Default values cannot be used in functions parameters, so several variants of new() have to be coded up manually unless you're lucky and the auto-generated Default impl suffices. It doesn't in this example.

Secondly, if you want to really fix the string handling, you have to either allocate on the heap with "blah!".to_string(), or create a templated version of your struct to handle any arbitrary string-like types including references.

This will require much longer code with even more repetions of the struct name:

struct Bar<S:AsRef<str>> {
    pub id: usize,
    pub name: S
}

impl<S: AsRef<str>> Bar<S> {

    pub fn new() -> Self {
        Self::new_named( 0, "test" )
    }
    pub fn new_named( id: usize, name: S ) -> Bar<S> {
        Bar {
            id,
            name
        }
    }
}

impl<S: AsRef<str>> Default for Bar<S>  {
    fn default() -> Self { Self::new() }
}

fn foo() {
    let bar1: Bar<&str> = Bar::new_named(0, "test");
    let bar2: Bar<&str> = Bar::default();
}

Worse still, when refactoring the associated code into structs, every single member access requires the self. prefix, because it is not implicit, unlike most object oriented languages.

So for example this snippet:

if id < 0 { 
    name = "invalid";
}

Would have to have two self prefixes added when moved into an impl block during the refactoring:

fn validate( &mut self ) {}
    if self.id < 0 { 
        self.name = "invalid";
    }
}

This is particularly annoying in code that naturally has short member names, such as 3D maths vectors with X, Y, and Z coordinates, or colors with R, G, B values, etc… The self keywords littered all over the place are just visual noise and do not add information useful to the reader. A syntax highlighting IDE would be the far superior approach for highlighting the difference between members and non-members.

This is particularly irritating when considering that function parameters are often promoted to fields or demote to parameters. For example, a “context” of some sort may be better associated with the struct instead of repeated through the parameter set of every single associated function. This move is trivial in languages like Java, C++, or C#, but requires fiddly code edits to add or remove the self. prefixes.

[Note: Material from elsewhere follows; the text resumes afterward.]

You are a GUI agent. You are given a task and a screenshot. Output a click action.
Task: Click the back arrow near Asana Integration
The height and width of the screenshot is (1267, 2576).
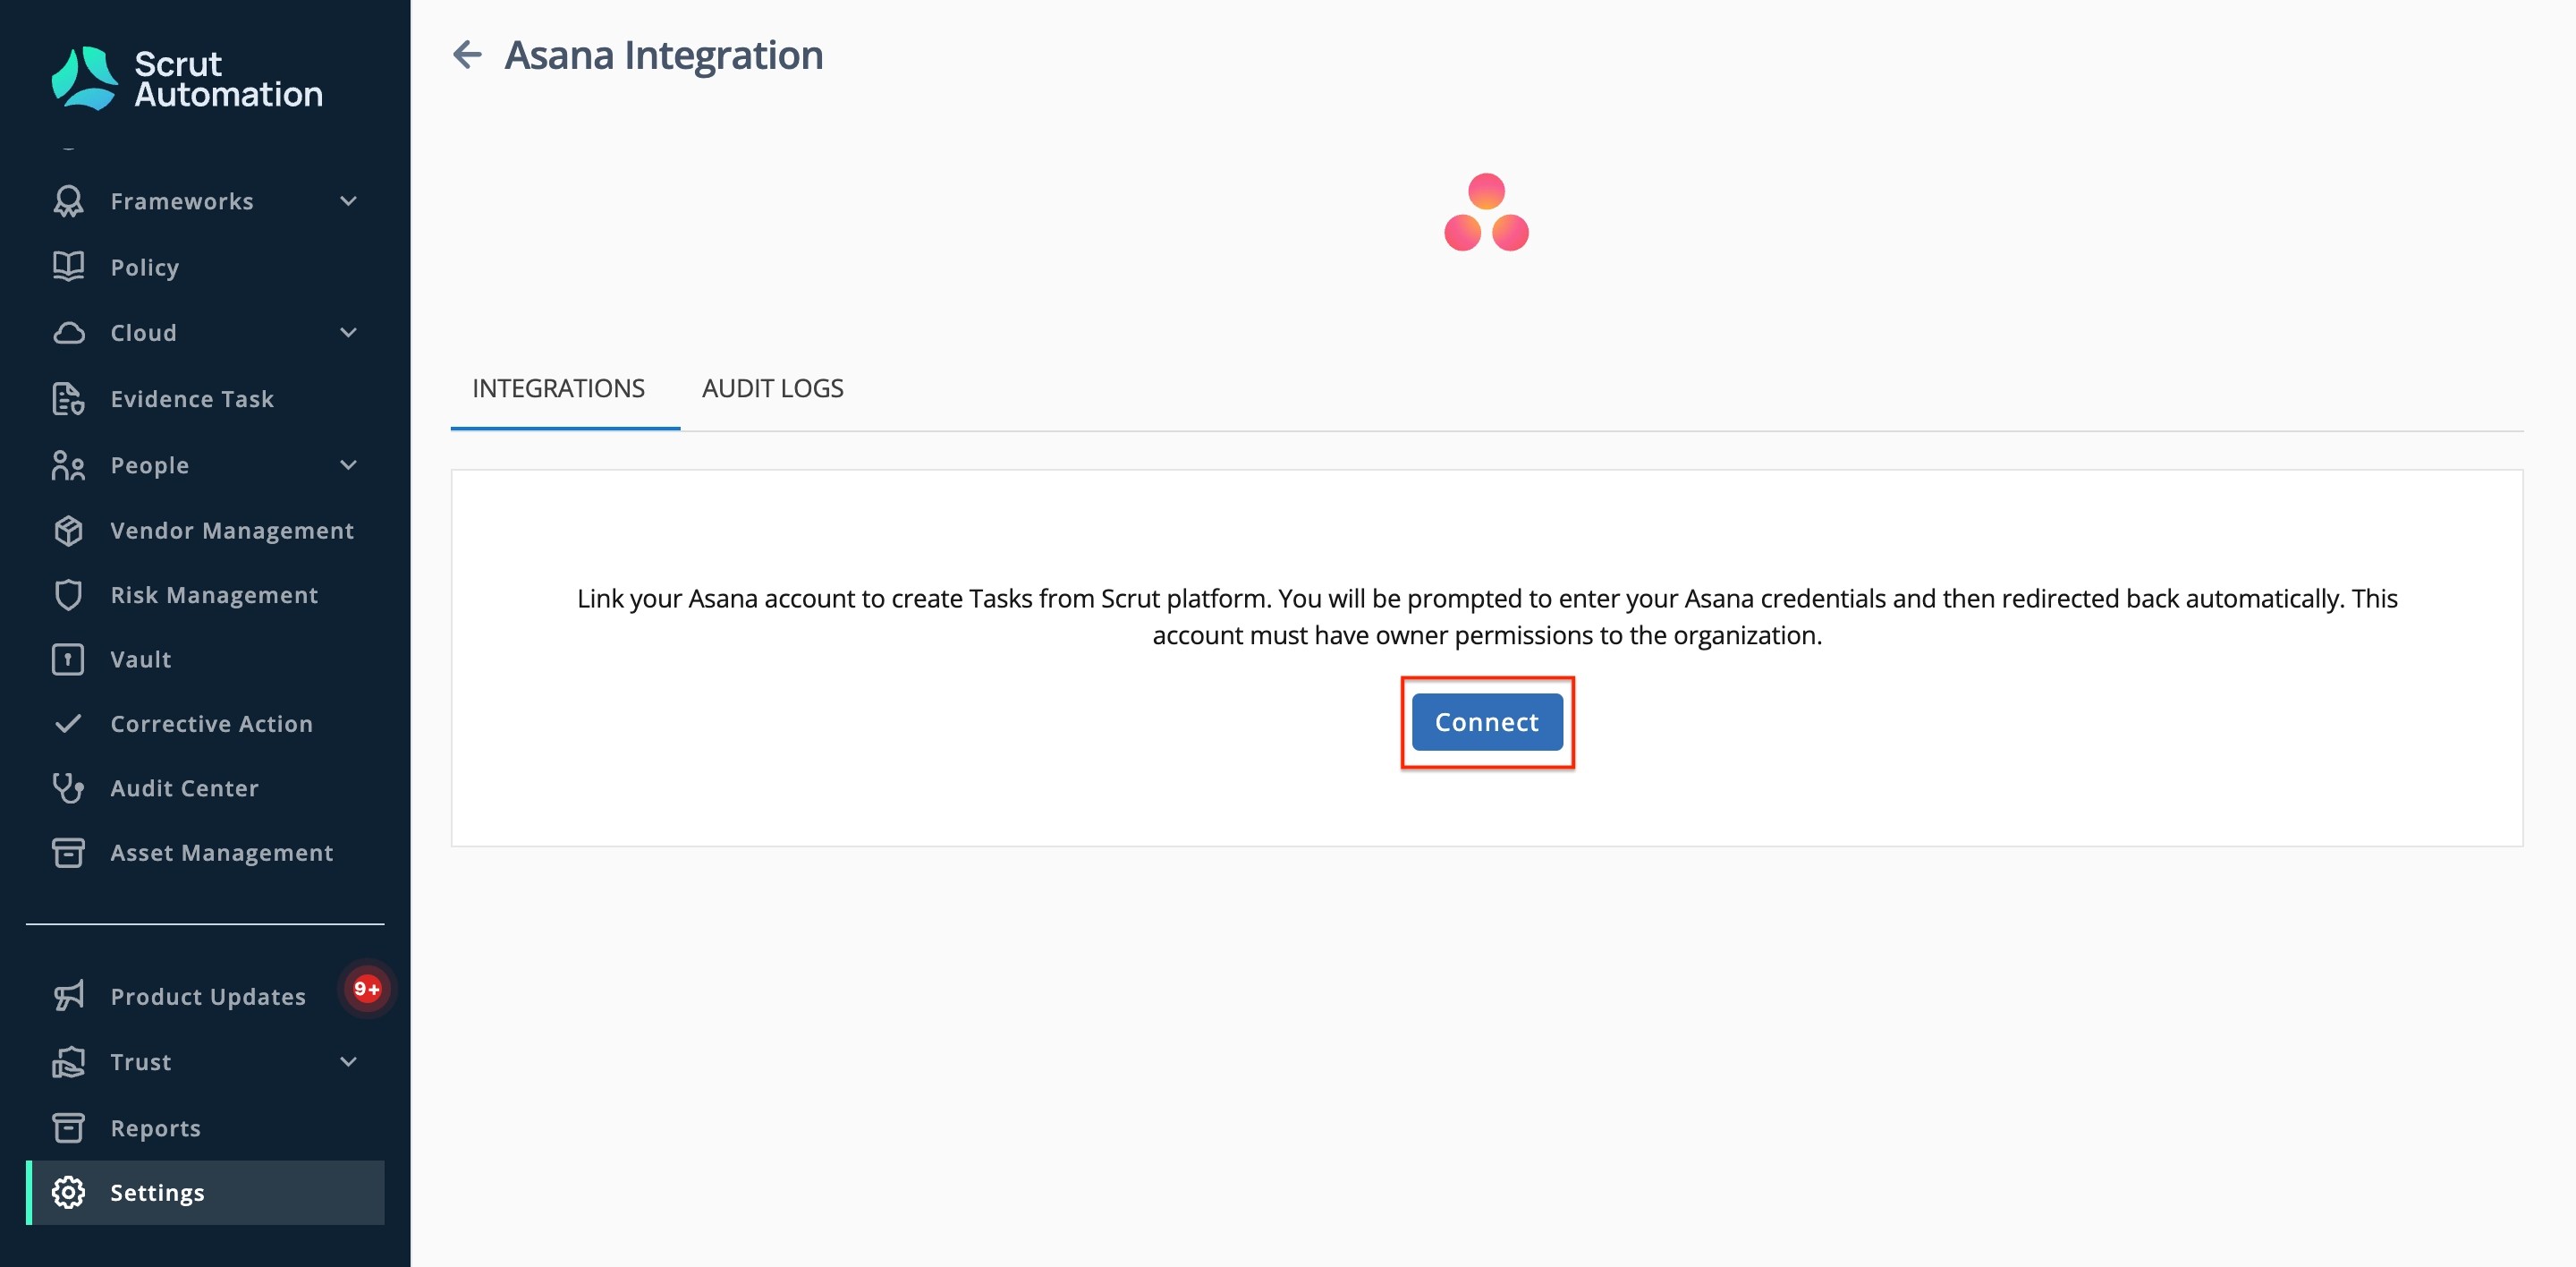click(469, 55)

To summarise some of the issues:

  • There's two ways of listing the type parameters: <S: AsRef<str>> and <S>.
  • Both the struct name and template parameters are repeated about half a dozen times each, even for such a trivial type.
  • The struct also refers to its own type as Self, but only in some scenarios, some of which are required and some that are optional. You can use Bar<S> too, again breaking some naive search & replace refactorings.
  • Nearly twenty lines of code are requried for something that is just four in other mainstream languages. That's not only 5x more verbose, it is most likely more verbose than the original repetitive code this was aiming to clean up and simplify.
  • This trivial refactoring requires just about every moved line of code to be modified.
  • Complex lifetime annotations make this even worse.
  • If moving self-referential data, then heaven help you, because now you're in for a bunch of “fun” with the std::Pin<_> type.

To be fair, IDE tooling will eventually make much of this pain go away, but as far as I know there are none currently available that are capable of this particular refactoring.